» **Required work**: Copy every one of these records line for line, without altering a single character.

[Rows of pointing data]
■ ■ ■ ■

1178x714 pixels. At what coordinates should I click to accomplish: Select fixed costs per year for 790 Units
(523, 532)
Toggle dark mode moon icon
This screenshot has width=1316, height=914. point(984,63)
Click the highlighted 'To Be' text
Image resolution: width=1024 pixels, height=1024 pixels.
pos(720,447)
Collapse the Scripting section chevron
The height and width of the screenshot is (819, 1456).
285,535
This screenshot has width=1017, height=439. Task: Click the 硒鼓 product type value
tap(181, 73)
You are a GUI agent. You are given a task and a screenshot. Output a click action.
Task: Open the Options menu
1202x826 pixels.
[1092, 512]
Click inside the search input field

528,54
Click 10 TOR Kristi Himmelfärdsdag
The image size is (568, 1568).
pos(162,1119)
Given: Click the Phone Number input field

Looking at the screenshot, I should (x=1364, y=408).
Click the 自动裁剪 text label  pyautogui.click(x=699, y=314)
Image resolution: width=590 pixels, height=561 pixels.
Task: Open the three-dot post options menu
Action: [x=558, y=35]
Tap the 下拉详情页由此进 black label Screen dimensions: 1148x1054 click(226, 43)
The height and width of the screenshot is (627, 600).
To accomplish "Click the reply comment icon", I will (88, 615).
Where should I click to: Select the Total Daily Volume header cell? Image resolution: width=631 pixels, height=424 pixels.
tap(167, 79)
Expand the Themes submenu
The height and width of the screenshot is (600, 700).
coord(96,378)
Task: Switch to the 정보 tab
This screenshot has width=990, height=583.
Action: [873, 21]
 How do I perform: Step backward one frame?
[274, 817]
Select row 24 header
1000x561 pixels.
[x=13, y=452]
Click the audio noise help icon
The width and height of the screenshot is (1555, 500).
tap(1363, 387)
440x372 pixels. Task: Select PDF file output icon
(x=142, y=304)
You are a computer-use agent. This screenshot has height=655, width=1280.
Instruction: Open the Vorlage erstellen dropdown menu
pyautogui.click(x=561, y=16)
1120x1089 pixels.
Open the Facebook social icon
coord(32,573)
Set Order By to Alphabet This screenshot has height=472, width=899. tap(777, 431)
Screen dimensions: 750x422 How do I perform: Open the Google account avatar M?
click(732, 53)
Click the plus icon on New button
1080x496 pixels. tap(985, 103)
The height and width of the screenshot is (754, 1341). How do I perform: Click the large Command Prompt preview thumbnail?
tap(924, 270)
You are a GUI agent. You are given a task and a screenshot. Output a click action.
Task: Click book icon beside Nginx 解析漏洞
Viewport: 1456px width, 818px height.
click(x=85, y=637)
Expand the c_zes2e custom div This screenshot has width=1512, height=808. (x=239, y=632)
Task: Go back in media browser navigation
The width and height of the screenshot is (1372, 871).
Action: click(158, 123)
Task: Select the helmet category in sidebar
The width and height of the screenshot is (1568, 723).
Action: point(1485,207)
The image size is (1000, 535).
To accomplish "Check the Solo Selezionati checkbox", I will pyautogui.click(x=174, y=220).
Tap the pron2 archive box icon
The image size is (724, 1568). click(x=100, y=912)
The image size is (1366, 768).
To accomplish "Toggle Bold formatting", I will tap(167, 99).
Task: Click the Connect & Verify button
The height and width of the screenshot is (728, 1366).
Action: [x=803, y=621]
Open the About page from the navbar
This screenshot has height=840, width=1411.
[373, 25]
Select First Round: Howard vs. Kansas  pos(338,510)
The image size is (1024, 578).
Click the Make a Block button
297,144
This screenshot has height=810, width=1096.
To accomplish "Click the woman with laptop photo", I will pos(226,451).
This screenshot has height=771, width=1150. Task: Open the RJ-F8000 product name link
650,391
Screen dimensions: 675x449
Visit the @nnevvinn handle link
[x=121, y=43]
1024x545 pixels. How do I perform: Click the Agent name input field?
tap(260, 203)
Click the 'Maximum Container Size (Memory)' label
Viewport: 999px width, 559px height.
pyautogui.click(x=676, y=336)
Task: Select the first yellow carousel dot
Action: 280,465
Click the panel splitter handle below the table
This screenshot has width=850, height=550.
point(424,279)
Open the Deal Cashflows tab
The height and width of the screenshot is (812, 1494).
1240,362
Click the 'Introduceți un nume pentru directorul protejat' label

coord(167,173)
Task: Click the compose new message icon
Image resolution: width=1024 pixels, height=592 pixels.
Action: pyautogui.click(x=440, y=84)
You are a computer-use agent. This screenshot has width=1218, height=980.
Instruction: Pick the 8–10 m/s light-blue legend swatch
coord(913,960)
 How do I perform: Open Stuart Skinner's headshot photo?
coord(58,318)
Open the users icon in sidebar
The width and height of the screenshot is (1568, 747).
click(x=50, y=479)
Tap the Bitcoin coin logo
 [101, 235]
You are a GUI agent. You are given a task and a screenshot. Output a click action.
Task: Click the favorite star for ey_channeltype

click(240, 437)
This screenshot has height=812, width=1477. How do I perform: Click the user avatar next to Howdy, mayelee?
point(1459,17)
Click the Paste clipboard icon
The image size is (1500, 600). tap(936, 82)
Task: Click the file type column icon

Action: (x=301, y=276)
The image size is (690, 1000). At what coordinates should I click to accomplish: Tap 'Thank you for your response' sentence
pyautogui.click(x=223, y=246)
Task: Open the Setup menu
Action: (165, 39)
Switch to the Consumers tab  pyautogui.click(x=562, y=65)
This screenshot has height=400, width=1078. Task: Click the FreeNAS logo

■ ■ ■ ■

» **Expected answer**:
1178x714 pixels. At what coordinates should I click to accomplish: Select fixed costs per year for 790 Units
(523, 532)
Toggle dark mode moon icon
This screenshot has width=1316, height=914. point(984,63)
Click the highlighted 'To Be' text
Image resolution: width=1024 pixels, height=1024 pixels.
pos(720,447)
Collapse the Scripting section chevron
The height and width of the screenshot is (819, 1456).
285,535
This screenshot has width=1017, height=439. Task: Click the 硒鼓 product type value
tap(181, 73)
You are a GUI agent. You are given a task and a screenshot. Output a click action.
Task: Open the Options menu
1202x826 pixels.
[1092, 512]
Click inside the search input field

528,54
Click 10 TOR Kristi Himmelfärdsdag
The image size is (568, 1568).
pos(162,1119)
Given: Click the Phone Number input field

Looking at the screenshot, I should (x=1364, y=408).
Click the 自动裁剪 text label  pyautogui.click(x=699, y=314)
Image resolution: width=590 pixels, height=561 pixels.
Task: Open the three-dot post options menu
Action: [x=558, y=35]
Tap the 下拉详情页由此进 black label Screen dimensions: 1148x1054 click(226, 43)
The height and width of the screenshot is (627, 600).
To accomplish "Click the reply comment icon", I will (88, 615).
Where should I click to: Select the Total Daily Volume header cell? Image resolution: width=631 pixels, height=424 pixels.
tap(167, 79)
Expand the Themes submenu
The height and width of the screenshot is (600, 700).
coord(96,378)
Task: Switch to the 정보 tab
This screenshot has width=990, height=583.
Action: [873, 21]
 How do I perform: Step backward one frame?
[274, 817]
Select row 24 header
1000x561 pixels.
[x=13, y=452]
Click the audio noise help icon
The width and height of the screenshot is (1555, 500).
tap(1363, 387)
440x372 pixels. Task: Select PDF file output icon
(x=142, y=304)
You are a computer-use agent. This screenshot has height=655, width=1280.
Instruction: Open the Vorlage erstellen dropdown menu
pyautogui.click(x=561, y=16)
1120x1089 pixels.
Open the Facebook social icon
coord(32,573)
Set Order By to Alphabet This screenshot has height=472, width=899. tap(777, 431)
Screen dimensions: 750x422 How do I perform: Open the Google account avatar M?
click(732, 53)
Click the plus icon on New button
1080x496 pixels. tap(985, 103)
The height and width of the screenshot is (754, 1341). How do I perform: Click the large Command Prompt preview thumbnail?
tap(924, 270)
You are a GUI agent. You are given a task and a screenshot. Output a click action.
Task: Click book icon beside Nginx 解析漏洞
Viewport: 1456px width, 818px height.
click(x=85, y=637)
Expand the c_zes2e custom div This screenshot has width=1512, height=808. (x=239, y=632)
Task: Go back in media browser navigation
The width and height of the screenshot is (1372, 871).
Action: click(158, 123)
Task: Select the helmet category in sidebar
The width and height of the screenshot is (1568, 723).
Action: point(1485,207)
The image size is (1000, 535).
To accomplish "Check the Solo Selezionati checkbox", I will pyautogui.click(x=174, y=220).
Tap the pron2 archive box icon
The image size is (724, 1568). click(x=100, y=912)
The image size is (1366, 768).
To accomplish "Toggle Bold formatting", I will tap(167, 99).
Task: Click the Connect & Verify button
The height and width of the screenshot is (728, 1366).
Action: [x=803, y=621]
Open the About page from the navbar
This screenshot has height=840, width=1411.
[373, 25]
Select First Round: Howard vs. Kansas  pos(338,510)
The image size is (1024, 578).
Click the Make a Block button
297,144
This screenshot has height=810, width=1096.
To accomplish "Click the woman with laptop photo", I will pos(226,451).
This screenshot has height=771, width=1150. Task: Open the RJ-F8000 product name link
650,391
Screen dimensions: 675x449
Visit the @nnevvinn handle link
[x=121, y=43]
1024x545 pixels. How do I perform: Click the Agent name input field?
tap(260, 203)
Click the 'Maximum Container Size (Memory)' label
Viewport: 999px width, 559px height.
pyautogui.click(x=676, y=336)
Task: Select the first yellow carousel dot
Action: 280,465
Click the panel splitter handle below the table
This screenshot has width=850, height=550.
point(424,279)
Open the Deal Cashflows tab
The height and width of the screenshot is (812, 1494).
1240,362
Click the 'Introduceți un nume pentru directorul protejat' label

coord(167,173)
Task: Click the compose new message icon
Image resolution: width=1024 pixels, height=592 pixels.
Action: pyautogui.click(x=440, y=84)
You are a computer-use agent. This screenshot has width=1218, height=980.
Instruction: Pick the 8–10 m/s light-blue legend swatch
coord(913,960)
 How do I perform: Open Stuart Skinner's headshot photo?
coord(58,318)
Open the users icon in sidebar
The width and height of the screenshot is (1568, 747).
click(x=50, y=479)
Tap the Bitcoin coin logo
 [101, 235]
You are a GUI agent. You are given a task and a screenshot. Output a click action.
Task: Click the favorite star for ey_channeltype

click(240, 437)
This screenshot has height=812, width=1477. How do I perform: Click the user avatar next to Howdy, mayelee?
point(1459,17)
Click the Paste clipboard icon
The image size is (1500, 600). tap(936, 82)
Task: Click the file type column icon

Action: (x=301, y=276)
The image size is (690, 1000). At what coordinates should I click to accomplish: Tap 'Thank you for your response' sentence
pyautogui.click(x=223, y=246)
Task: Open the Setup menu
Action: (165, 39)
Switch to the Consumers tab  pyautogui.click(x=562, y=65)
This screenshot has height=400, width=1078. Task: Click the FreeNAS logo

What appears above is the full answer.